In downtown L.A. or S.F. you can find great museums that take you back to a different time in California. SB has an excellent little historical museum too, and strolling the exhibits you’re transported to the past. But away from cities it often seems you’re actually in those earlier times.
Though it’s quaint and winding compared with California’s monotonous I-5 corridor, even the 101 freeway has bypassed the slower pace of Hwy.1 that meanders through a hidden valley toward Lompoc. Timeless rock outcrops near the road take you back far beyond the pastoral hay fields of early settlers to a day when indigenous peoples roamed here.
Sitting in the shade of those oaks that the settlers sheltered under, you can study the same ancient marks they did and dream of forgotten fireside stories under the stars. A time when magic moved in the sunlight and danger stalked the darkness.

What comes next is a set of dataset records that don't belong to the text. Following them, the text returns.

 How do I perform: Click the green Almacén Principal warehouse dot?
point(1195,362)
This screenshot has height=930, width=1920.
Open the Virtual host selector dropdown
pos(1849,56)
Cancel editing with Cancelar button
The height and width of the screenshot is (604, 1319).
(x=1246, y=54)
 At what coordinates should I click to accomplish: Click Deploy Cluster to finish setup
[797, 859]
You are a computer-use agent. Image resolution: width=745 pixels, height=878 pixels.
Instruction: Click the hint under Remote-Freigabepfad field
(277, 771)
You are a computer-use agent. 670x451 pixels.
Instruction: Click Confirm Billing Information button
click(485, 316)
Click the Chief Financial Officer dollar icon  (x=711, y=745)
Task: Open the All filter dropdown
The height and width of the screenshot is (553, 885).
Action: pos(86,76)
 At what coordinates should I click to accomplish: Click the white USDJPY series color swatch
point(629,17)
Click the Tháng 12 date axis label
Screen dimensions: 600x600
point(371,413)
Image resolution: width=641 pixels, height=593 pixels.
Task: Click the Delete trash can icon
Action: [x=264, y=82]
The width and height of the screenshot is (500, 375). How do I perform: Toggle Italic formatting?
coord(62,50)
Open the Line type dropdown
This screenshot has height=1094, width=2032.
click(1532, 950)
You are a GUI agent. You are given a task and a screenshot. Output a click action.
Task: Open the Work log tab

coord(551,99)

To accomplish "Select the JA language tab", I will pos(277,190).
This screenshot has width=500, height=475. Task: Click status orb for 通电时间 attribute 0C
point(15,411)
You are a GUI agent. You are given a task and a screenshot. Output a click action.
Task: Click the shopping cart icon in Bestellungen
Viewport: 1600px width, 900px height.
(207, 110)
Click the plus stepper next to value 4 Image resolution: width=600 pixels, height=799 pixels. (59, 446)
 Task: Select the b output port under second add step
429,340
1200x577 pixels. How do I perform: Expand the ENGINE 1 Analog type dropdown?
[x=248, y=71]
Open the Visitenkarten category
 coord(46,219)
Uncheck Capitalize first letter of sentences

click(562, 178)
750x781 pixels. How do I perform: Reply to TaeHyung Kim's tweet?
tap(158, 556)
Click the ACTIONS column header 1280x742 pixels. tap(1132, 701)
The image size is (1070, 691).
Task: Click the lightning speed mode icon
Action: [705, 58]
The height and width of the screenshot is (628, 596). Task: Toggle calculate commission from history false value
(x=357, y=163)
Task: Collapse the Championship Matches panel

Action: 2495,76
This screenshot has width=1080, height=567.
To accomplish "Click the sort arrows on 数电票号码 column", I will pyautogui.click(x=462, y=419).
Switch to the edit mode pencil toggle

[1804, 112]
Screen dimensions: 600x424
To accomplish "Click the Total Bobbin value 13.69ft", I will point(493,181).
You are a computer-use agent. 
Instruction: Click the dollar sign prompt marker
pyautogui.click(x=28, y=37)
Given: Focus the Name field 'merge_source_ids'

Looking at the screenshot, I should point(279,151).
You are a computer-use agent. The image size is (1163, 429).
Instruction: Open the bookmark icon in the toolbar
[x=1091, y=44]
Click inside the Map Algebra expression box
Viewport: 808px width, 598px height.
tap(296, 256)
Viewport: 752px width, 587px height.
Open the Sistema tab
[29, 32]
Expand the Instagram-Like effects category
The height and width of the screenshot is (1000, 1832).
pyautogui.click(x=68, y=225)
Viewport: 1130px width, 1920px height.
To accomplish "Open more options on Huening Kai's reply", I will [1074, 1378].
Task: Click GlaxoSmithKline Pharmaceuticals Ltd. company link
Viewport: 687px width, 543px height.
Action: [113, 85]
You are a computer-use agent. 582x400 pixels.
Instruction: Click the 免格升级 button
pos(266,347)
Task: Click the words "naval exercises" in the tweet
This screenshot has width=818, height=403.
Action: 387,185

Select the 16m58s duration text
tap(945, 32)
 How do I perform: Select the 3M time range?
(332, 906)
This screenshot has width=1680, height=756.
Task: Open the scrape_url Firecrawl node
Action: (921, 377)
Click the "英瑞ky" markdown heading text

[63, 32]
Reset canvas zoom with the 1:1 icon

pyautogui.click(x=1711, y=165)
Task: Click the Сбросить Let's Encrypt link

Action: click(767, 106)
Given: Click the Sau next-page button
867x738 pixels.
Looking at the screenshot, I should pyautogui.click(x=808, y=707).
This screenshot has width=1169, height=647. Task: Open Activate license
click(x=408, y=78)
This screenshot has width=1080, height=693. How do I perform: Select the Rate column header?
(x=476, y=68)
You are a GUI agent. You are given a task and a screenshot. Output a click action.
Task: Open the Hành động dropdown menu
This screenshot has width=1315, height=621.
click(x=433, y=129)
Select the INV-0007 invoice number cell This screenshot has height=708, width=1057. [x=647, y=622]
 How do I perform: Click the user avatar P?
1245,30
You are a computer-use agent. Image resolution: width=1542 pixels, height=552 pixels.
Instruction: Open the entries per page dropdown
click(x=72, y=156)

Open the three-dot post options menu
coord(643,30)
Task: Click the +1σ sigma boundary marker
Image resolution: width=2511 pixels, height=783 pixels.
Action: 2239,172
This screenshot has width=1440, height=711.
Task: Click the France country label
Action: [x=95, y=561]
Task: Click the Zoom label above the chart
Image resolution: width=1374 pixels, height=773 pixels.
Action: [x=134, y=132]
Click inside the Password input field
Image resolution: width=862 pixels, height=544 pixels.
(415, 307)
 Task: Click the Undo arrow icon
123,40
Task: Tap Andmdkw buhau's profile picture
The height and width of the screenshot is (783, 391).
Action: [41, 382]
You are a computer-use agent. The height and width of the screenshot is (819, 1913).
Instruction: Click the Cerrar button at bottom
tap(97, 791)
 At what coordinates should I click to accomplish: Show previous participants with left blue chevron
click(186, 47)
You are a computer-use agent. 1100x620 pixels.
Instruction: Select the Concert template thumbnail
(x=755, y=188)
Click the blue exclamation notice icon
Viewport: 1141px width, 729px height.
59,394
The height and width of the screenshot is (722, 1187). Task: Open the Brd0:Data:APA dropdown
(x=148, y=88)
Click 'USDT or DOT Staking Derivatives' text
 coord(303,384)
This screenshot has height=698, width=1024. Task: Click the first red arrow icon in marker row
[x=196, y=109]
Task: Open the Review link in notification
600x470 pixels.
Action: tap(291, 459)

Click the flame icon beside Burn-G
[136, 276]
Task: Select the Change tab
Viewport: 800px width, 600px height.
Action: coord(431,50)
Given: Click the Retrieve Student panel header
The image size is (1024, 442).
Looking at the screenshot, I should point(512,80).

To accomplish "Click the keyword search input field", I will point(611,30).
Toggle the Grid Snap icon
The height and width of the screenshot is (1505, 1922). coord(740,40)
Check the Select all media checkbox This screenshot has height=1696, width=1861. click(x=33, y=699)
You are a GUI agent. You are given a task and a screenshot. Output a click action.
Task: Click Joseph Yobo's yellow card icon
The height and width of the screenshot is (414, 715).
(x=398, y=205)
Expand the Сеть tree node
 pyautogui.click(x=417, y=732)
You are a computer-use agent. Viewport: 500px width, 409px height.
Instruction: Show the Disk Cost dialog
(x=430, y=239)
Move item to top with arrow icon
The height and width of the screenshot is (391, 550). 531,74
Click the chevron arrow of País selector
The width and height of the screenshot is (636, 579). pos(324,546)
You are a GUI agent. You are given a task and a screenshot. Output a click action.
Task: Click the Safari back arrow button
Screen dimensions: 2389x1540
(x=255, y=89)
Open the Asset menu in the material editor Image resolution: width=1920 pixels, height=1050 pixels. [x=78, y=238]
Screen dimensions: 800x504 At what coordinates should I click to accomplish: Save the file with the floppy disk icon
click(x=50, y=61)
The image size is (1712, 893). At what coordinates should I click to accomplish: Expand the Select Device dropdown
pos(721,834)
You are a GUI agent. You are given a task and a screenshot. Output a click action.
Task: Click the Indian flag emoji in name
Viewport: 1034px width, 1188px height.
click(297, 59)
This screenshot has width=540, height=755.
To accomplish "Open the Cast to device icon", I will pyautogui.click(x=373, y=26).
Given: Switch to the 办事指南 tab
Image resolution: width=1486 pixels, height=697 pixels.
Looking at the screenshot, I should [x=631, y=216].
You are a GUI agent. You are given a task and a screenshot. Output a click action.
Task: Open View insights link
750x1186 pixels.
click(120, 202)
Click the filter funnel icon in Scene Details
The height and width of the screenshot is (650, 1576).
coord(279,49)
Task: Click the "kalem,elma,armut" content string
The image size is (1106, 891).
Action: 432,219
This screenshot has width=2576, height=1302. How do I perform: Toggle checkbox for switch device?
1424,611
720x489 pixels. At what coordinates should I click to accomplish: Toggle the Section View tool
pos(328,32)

When storytellers were personal friends and family, and collaboration was the highest value.
Passing through this reflective realm we emerge over Lompoc where fields of color fade to the misty beach, and loops of river unravel to the sea.
Advancing to the last century, our landing is greeted by Piper Cubs designed when one of the Wright brothers was still a leading aviation expert.
As a boy, on summer nights I felt the quick blush and long pause of an airport beacon on my bedroom wall. Standing tall out there in the dark a silent sentinel, searching for lost planes like these. Offering a safe and welcoming place for plane and pilot to sleep, back in a time before digital navigation. Within sight of a time when only people in the biggest cities had lost the protection of the Milky Way and countless constellations on brilliantly starry nights, and flying was the realm of dreamers.